I’m not sure I buy this argument. MMA seems to have supplanted boxing despite being only a couple decades old. Plus the flagship league (UFC) almost went bankrupt earlier this decade, and is currently far and away more popular than boxing. And NASCAR was an unpopular fringe sport a couple decades ago, compared to today where its biggest events crush all other programs except the Superbowl, some (very few) NFL playoff games, and the biggest American Idol episodes.

It would seem that inertia is not the primary cause of a sports popularity or lack thereof. It seems to me that the traditional sports are at all-time popularity highs because of very hard and diligent work by those who run them.

Another point to consider…Soccer just isn’t very “TV-friendly”, at least for American television. There aren’t enough natural breaking points in the action to allow the network to sell advertising time, and cutting away from live action may cause the audience to miss a rare scoring play. They’ve done that screen border thingy…where a sponsor gets their logo superimposed along the edge of the TV screen, while the game is shown in a “window”…but that just ain’t the same as a traditional TV spot, and sponsors won’t pay as much (or as often) for that sorta thing with so many alternatives available.

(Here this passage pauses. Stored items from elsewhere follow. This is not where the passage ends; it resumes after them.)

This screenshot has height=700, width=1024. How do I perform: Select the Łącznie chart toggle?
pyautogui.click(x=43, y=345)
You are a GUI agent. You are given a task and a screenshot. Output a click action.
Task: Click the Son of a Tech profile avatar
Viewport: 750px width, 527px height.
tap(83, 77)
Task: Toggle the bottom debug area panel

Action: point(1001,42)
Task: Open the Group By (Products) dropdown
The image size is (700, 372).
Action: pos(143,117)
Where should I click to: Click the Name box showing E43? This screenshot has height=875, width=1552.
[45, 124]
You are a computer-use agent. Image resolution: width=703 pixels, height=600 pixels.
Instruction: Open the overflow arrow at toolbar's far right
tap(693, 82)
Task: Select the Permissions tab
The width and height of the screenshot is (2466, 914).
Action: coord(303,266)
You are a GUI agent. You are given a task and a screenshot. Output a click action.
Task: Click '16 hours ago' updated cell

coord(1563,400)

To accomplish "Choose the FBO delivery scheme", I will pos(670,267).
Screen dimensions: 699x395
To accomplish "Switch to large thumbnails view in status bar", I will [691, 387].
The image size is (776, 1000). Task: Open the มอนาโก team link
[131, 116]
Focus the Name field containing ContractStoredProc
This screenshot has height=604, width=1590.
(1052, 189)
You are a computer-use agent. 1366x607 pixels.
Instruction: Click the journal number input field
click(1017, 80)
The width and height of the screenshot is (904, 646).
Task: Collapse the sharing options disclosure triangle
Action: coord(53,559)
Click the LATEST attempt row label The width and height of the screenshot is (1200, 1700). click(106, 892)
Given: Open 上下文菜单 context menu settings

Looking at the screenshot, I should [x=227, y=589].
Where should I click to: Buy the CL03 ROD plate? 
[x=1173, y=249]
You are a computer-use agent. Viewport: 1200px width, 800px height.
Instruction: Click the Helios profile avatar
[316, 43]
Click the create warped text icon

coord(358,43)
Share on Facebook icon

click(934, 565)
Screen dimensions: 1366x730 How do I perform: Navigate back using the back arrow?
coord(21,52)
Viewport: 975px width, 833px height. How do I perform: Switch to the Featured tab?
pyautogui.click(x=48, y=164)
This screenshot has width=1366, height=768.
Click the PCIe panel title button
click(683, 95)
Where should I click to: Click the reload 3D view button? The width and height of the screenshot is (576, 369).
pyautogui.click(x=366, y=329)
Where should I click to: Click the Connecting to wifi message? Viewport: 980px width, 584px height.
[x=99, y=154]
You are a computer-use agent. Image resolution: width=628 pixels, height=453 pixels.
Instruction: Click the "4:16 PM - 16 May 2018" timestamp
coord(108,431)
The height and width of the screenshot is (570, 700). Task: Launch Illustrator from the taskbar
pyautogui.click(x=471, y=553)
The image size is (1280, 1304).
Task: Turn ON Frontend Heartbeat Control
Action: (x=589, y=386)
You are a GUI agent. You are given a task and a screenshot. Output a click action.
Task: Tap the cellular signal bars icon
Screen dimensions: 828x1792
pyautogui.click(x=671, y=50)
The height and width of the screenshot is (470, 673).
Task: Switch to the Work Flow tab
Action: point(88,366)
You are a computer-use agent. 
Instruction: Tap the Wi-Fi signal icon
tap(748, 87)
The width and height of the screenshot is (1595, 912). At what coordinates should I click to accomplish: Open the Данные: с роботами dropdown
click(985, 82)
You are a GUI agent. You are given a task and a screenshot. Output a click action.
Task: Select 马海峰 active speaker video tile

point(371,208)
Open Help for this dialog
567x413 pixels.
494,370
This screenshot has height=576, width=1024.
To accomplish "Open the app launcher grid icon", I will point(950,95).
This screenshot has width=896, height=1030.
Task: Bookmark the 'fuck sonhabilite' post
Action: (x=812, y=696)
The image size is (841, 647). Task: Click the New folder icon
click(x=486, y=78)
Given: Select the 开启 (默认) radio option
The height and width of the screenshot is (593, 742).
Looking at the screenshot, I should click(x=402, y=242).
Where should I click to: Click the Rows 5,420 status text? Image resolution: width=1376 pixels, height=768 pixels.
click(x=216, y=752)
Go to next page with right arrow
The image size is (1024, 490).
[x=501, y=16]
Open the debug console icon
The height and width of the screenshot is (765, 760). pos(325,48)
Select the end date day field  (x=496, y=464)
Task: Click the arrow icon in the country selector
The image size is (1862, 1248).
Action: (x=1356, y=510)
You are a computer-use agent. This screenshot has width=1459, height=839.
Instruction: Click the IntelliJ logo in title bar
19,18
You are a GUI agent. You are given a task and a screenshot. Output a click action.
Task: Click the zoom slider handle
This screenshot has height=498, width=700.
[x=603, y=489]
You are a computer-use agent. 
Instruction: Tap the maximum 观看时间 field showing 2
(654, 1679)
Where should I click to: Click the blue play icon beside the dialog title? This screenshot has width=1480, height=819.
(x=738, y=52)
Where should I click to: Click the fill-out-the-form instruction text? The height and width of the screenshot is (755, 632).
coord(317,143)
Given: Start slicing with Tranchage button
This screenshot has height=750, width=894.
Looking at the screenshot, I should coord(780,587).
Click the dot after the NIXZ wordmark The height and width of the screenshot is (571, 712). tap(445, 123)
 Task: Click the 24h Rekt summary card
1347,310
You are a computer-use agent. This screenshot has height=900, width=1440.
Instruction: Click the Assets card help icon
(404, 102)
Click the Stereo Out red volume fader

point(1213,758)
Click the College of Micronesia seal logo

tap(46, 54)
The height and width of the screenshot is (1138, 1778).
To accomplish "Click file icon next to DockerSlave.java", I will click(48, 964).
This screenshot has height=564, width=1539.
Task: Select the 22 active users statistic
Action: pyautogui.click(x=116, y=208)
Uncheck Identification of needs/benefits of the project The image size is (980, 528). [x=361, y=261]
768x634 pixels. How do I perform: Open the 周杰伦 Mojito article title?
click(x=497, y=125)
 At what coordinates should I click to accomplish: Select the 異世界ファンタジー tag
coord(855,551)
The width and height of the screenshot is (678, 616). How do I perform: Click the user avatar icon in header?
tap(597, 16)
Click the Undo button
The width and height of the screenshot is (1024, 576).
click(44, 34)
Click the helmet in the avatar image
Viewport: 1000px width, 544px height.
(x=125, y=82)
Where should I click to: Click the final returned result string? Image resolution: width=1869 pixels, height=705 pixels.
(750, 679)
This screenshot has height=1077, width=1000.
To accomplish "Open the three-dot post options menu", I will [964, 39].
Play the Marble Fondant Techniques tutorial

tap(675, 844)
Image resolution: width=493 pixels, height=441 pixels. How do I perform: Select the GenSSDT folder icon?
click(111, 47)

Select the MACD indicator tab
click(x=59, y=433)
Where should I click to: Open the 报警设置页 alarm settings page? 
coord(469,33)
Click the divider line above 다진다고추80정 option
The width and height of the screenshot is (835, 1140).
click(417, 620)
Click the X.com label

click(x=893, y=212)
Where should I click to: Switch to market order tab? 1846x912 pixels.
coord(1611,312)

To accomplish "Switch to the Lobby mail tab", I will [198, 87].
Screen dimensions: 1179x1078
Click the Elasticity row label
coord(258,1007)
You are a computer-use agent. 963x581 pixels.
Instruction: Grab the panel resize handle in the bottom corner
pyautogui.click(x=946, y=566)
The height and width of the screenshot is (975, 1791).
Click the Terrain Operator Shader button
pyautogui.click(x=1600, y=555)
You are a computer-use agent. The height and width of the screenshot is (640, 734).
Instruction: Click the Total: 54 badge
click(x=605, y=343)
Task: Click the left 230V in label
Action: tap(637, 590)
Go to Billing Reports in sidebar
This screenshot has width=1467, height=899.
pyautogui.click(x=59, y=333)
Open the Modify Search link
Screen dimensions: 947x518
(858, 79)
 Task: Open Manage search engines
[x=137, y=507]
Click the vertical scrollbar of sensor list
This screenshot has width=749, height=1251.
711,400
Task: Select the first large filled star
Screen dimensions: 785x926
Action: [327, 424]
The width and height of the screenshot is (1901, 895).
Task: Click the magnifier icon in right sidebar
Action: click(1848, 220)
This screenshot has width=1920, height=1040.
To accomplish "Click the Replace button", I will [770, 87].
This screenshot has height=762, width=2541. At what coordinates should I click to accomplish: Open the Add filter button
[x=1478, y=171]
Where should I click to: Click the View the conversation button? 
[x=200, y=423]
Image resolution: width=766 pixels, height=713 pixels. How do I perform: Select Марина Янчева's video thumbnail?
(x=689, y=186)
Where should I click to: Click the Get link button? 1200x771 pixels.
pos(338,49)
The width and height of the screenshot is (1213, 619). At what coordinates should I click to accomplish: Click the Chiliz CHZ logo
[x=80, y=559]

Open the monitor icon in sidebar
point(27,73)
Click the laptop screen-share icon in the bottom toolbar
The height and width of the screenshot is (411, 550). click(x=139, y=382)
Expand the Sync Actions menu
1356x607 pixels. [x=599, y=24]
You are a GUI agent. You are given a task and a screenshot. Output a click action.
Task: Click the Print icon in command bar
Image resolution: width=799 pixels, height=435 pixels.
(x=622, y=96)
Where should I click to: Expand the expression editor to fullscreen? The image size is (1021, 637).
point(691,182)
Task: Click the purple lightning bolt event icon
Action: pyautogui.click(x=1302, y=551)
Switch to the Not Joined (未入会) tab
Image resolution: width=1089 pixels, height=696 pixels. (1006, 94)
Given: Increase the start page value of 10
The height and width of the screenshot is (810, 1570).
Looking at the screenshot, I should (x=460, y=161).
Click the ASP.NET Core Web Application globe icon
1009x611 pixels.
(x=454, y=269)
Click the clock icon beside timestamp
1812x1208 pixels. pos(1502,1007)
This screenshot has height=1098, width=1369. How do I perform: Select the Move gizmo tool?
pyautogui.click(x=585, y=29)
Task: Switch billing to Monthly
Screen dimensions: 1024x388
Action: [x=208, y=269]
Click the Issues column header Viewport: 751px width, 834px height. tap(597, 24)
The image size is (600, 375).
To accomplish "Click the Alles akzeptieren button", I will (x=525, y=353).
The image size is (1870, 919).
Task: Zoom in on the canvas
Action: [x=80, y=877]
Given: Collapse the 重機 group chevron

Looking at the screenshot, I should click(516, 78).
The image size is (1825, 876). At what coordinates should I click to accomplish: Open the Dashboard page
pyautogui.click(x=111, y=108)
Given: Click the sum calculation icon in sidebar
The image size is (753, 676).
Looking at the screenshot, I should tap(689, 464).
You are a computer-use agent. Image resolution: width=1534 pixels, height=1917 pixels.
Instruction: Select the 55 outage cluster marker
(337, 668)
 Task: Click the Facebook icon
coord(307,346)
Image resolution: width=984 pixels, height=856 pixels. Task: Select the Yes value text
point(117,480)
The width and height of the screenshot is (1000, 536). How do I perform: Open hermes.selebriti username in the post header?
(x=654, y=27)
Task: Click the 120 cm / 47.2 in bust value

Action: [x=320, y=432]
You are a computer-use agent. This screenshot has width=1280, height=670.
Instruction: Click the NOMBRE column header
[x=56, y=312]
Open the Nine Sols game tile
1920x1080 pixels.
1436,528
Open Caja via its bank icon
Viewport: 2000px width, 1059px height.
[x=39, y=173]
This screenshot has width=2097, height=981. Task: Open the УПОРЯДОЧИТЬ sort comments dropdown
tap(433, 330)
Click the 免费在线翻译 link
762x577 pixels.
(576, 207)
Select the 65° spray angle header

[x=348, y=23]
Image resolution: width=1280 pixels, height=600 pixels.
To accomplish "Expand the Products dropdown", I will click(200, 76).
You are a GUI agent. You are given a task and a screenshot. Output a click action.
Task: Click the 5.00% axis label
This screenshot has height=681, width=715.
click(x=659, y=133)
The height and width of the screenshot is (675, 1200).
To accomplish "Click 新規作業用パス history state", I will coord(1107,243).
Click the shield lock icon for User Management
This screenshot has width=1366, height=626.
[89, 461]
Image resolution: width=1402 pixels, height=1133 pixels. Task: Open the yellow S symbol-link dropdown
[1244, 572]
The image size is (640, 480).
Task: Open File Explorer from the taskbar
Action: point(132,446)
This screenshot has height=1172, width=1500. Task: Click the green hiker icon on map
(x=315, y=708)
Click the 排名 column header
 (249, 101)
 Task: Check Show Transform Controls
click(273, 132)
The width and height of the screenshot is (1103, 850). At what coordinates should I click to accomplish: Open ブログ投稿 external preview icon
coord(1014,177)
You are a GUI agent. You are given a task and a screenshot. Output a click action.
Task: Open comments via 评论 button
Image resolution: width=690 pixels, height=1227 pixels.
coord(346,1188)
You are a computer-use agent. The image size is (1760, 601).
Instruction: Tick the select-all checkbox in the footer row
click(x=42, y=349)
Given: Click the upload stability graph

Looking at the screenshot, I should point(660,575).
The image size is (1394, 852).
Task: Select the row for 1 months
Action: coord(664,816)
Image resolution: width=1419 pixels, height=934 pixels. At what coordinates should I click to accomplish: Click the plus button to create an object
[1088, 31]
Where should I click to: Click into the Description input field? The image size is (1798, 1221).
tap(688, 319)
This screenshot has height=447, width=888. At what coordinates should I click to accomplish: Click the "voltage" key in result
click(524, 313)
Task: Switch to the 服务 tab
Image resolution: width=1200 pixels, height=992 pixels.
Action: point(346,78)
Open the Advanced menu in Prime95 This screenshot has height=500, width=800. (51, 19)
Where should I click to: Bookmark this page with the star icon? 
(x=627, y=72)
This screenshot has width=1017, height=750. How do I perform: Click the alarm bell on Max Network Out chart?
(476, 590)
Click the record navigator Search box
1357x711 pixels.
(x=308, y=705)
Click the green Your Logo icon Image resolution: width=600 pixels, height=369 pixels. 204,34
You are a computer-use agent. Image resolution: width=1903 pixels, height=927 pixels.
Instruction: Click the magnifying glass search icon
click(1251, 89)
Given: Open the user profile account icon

Then there’s competition from more traditional sports with an exisisting fan base. Football is God during the season. Basketball, Baseball, NASCAR, even Hockey and Golf… at least one of those is pretty much always in season, with considerable overlap. That doesn’t really leave much in the way of an opportunity for soccer to develop its own following from the folks that watch whatever is in season, or hang out at sportsbars, etc.

Chuck Klosterman makes basically this same argument in Sex, Drugs and Cocoa Puffs, and I more or less agree with it. If you’re a kid with no confidence and no innate athletic ability, you can still join the soccer team and basically stand around on the field hoping that the ball never comes to you, and blindly kicking it forward and praying, or passing it over to a more capable teammate, if it does. It’s possible to play soccer and never really be put on the spot.

Of course, once you reach the college or pro level, or high school varsity, for that matter, the guys who aren’t capable get weeded out, and everyone on the team ideally will be a good player. But up until that point, it’s easy to just dawdle on the field and not really do anything.

The same could be said for NASCAR, substituting “spectacular accident” for “rare scoring play.”

Again, NASCAR no doubt faced the same uphill battle even a decade ago. What hole in the schedule did they fill? None; they muscled their way in. Made even more impressive because NASCAR is one of the few sports to take on the NFL directly on Sunday afternoons.

Another newcomer sport that seems to have caught on despite not being steeped in tradition is the X-Games.

MMA and auto racing are individual events. One person wins. Soccer is a team sport. Everyone has a favorite football player, but above all as a fan you identify with a team.

I wouldn’t say the X Games have necessarily caught on outside of the 12-24 age range, though I do know who Shaun White is (the fact of which annoys me to no end).

NASCAR proves my point, though; it took a long time for NASCAR to earn its popularity.

As to MMA - which, let’s be honest, is still a niche sport that doesn’t get much time in the sports pages - its eclipsing of boxing was facilitates by the fact that professional boxing completely screwed itself up BEFORE MMA was a going concern. There are what, four boxing associations now, or is it 5?

But hasn’t soccer been around in the US as long or longer than NASCAR? How much time do we give it before we can pronounce it unappealing to Americans?